**ABOUT THIS EXERCISE:**
Please tally how many lines in the entries below include the word "Ciencia", giving only the number.

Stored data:
################

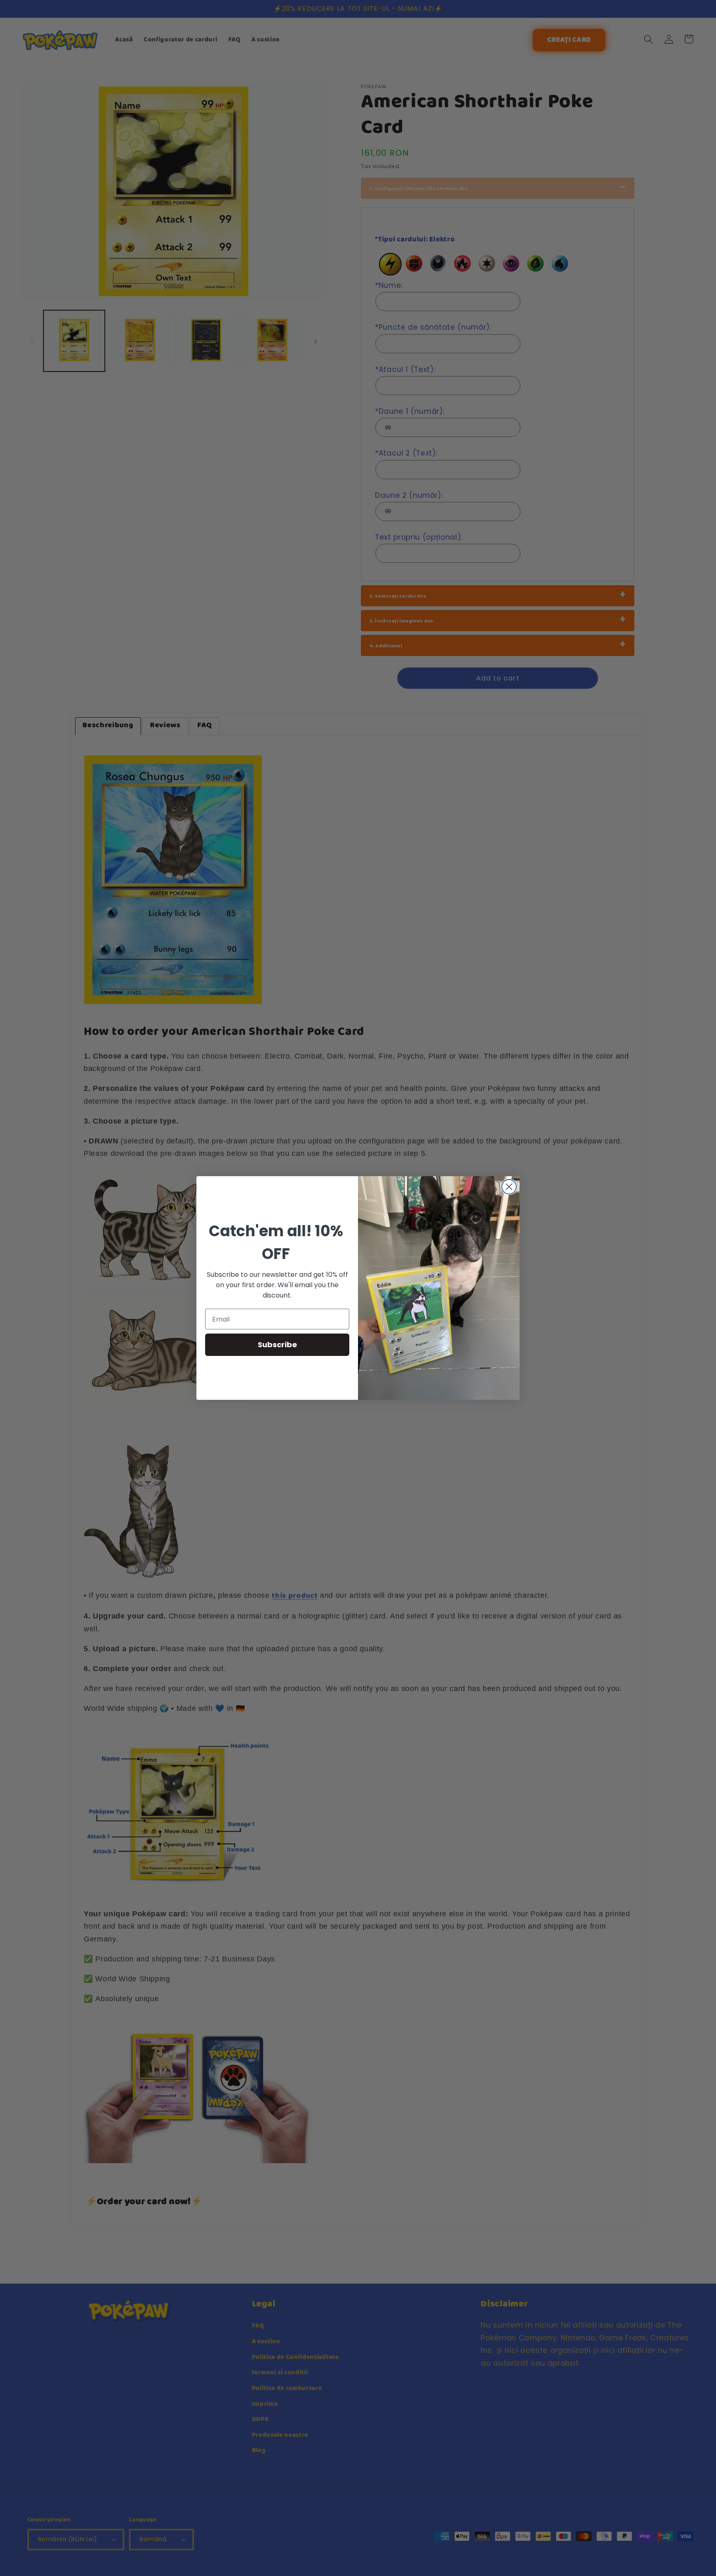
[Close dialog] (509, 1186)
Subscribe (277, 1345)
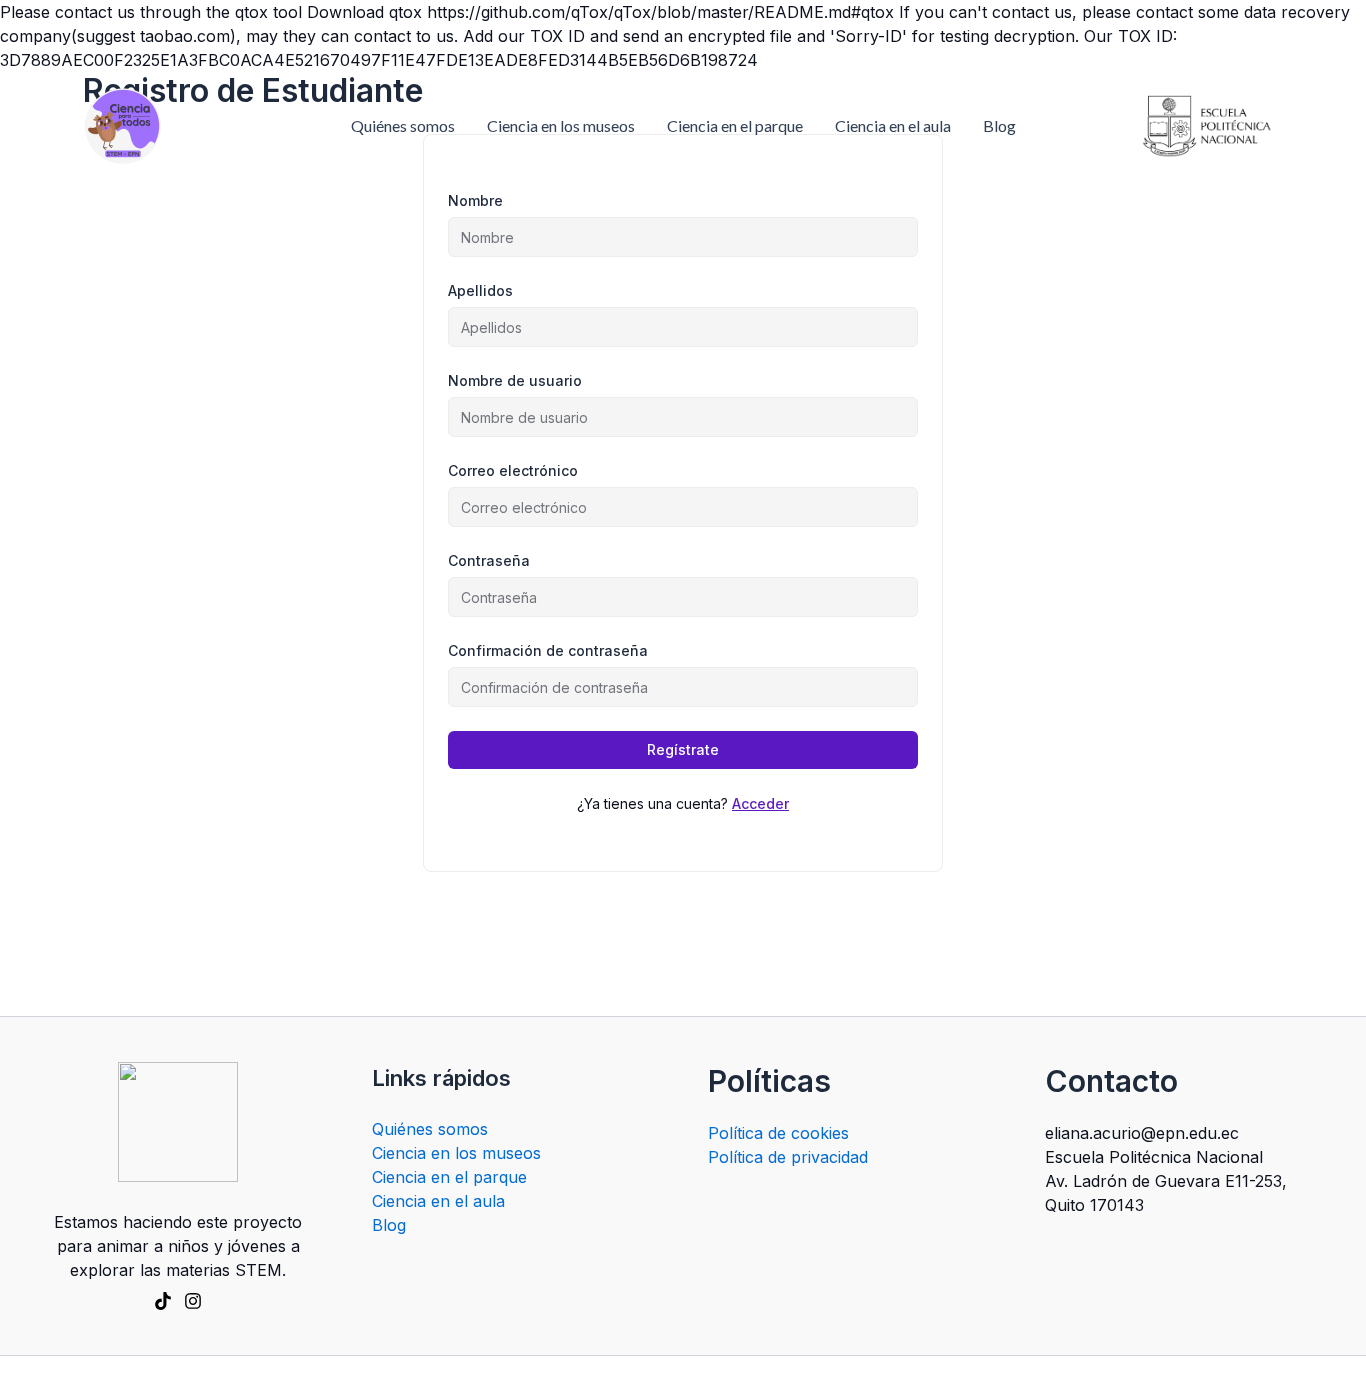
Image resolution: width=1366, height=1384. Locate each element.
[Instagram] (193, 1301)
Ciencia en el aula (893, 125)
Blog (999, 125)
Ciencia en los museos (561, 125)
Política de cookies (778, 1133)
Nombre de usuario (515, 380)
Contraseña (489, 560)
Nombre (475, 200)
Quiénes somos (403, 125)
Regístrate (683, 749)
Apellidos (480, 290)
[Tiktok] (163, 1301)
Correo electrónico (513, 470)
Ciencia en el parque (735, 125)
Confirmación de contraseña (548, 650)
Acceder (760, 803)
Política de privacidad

################

**RESULT FOR THIS TASK:**
3